Is there any real lifting in these non-surgical techniques?
It depends on how you think of lifting. If you imagine a person doing the work, then a surgeon cutting and physically lifting is the only true lift. If you can imagine a natural lift, however, as when a tide lifts a boat, then these procedures result in true lifts. The injected fill changes the volume and structure supporting the skin, lifting and tugging it into a new position.
That said, it seems likely that these procedures would not be called lifts if they didn’t have the surgical facelift as a reference.
Are there support organizations for these procedures?
The Liquid Facelift Association of Oklahoma City is dedicated to informing the public about the risks and benefits of treatments.
The Y Lift is a trademarked name and can only be offered by surgeons trained and certified in the technique. Information about the procedure can be found at www.ylift.com.
How long should I expect a liquid facelift to last?

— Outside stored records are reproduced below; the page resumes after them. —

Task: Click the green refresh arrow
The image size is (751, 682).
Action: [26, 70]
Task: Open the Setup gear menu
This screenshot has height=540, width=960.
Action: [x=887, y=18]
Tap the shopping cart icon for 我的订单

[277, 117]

The Y Lift claims to last as long as 2 years, but that’s including touch-ups (probably 2 of them). The hyaluronic fillers used in these procedures are naturally broken down by the body, making the procedure safe but not permanent.
Liquid facelifts using fillers like Radiesse and Sculptra generate their own collagen and can last approximately 2 years.
Aging, of course, doesn’t suddenly stop after you’ve had a procedure. This is why you can’t continue enjoying results for years afterward with only touchups. Eventually, you will need to consider getting another full liquid facelift.
Which filler is best?
It depends upon what you’re filling. The Y Lift generally uses Juvederm of one type or another. The effects are visible immediately and provide good volume. Other liquid facelifts use different fills depending on the desired results and area being filled.
The malar region is directly supported by bone and can be thickened with hyaluronic acids. The submalar region has less physical support, so many physicians prefer to use Sculptra here. It takes longer to work its magic but provides good support and results last for a long time.
What age is best for a liquid facelift?
It depends on your genes and health history, but for most people it’s their late 30s and early 40s when the effects of time begin to show some wear and tear. Because the procedures are so much quicker and simple, patients often seek them at a younger age than they might a traditional, surgical facelift.
What are the risks of these treatments?
The risks of a liquid facelift are few and far between, especially when treated by a board-certified plastic surgeon or provider. However, expect there to be some swelling and bruising immediately after treatment.
Most of any swelling and/or bruising disappears in a few days. Brief headaches sometimes follow injection. Botox is used for many purposes beyond cosmetic ones and its side effects may be more notable in other treatments, especially those for children.
The dosage for cosmetic procedures is small and the most serious side effects are not known to trouble cosmetic patients. 1 patient in 20 experiences an eyebrow droop; in which case your physician can add a small amount of Botox to a counteracting muscle and lessen said droop. While rare, some patients have experienced a brief period where an eyelid remains shut. Occasionally the botox spreads beyond the injection point, producing facial-muscle weakness.
Dermal Filler risks
Dermal fillers can create bruising and swelling for a few days following treatment. The easiest way to avoid risks is to hire a board-certified physician who has a long history with the particular filler being injected.
Can I do anything to reduce the risk of bruising?
Some bruising is likely, but you can reduce the amount by:
- Stop taking inflammatory painkillers (e.g., aspirin, Motrin, Advil, Aleve) a week before the procedure. Use Tylenol or similar product if you need a painkiller.
- Abstaining from alcohol for 24 hours before the procedure.
- Foregoing strenuous exercise on the day of the procedure.
Can I slow down aging with retail hyaluronic acids?
Hyaluronic acids are a natural body substance and can be bought in vitamin and supplement shops in tablet, lotion, or gel form. There is no evidence suggesting that using them orally or as rub-ons will slow down the aging process, nor any reason to expect they would.